How year away from baseball changed Yankees’ Greg Bird – New York Post

TAMPA — This is why Greg Bird will not be stopped.

The biggest setback in Bird’s career has become his biggest strength.

“The things I learned over last summer, baseball and life is all experiences,’’ Bird told The Post on Friday at George M. Steinbrenner Field about coming back from a torn right shoulder labrum. “I’ve never really wanted to take a year off from baseball. But not to be able to really do baseball, and much else, so early in my career was extremely difficult for me.

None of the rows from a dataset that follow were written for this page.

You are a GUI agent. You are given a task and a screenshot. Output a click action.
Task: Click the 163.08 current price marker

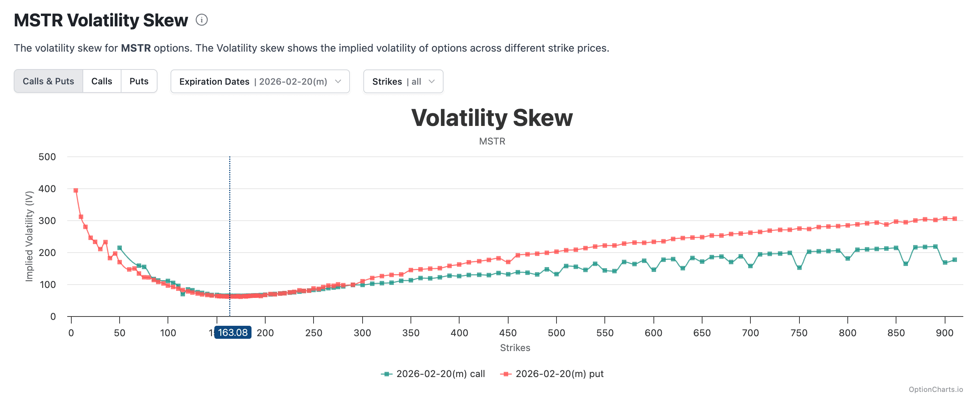(232, 332)
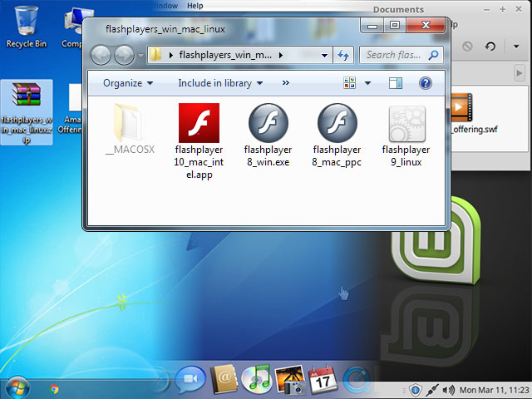Image resolution: width=532 pixels, height=399 pixels.
Task: Click the system tray volume icon
Action: (449, 389)
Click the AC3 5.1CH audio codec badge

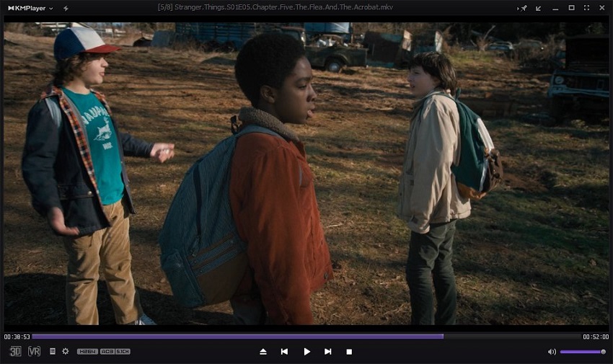115,351
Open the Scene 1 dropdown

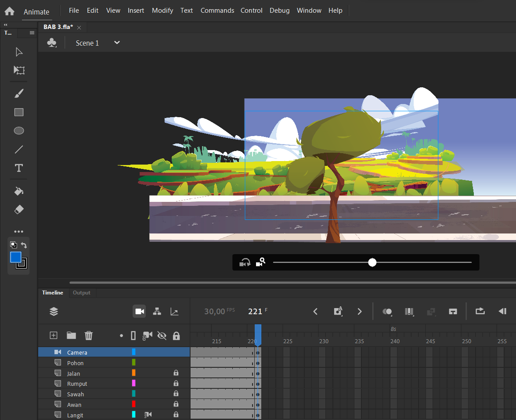(117, 43)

“I had a hard time sometimes — even talking.

“You don’t always get what you want,’’ Bird said.

Sometimes, well, you might find you get what you need.

Does Bird feel he became a better ballplayer as a result of going through shoulder surgery and intensive rehab?

“I do,’’ he said. “I told my mom that the other day, I said, ‘I didn’t play at all, and everybody talks about at-bats, but I feel better than I was before. Physically and mentally.’ ”

There’s more.

“And you become a better person,’’ said Bird, who is already rock solid at the age of 24 and is one of the young Yankees leaders, part of the new core four in the making. “If you handle it the right way and get something out of it.’’

And the magic came back in his swing just this week. Bird had been dealing with this shoulder injury since May 2015.

“In early 2015, I was trying to hit the way I hit and I couldn’t,’’ he said. “I’m a big feel guy and I couldn’t feel what I wanted to feel. I tried different bats and different things.’’

Bird wasn’t quite right even though he came up to the Yankees in mid-August and produced, batting .261 with nine doubles and 11 home runs over 46 games, leading the club in home runs over that span.

His surgery took place on Feb. 2, 2016. He rehabbed to regain strength, but he had to regain the lost feel of his swing. It wasn’t there during his stint in the Arizona Fall League.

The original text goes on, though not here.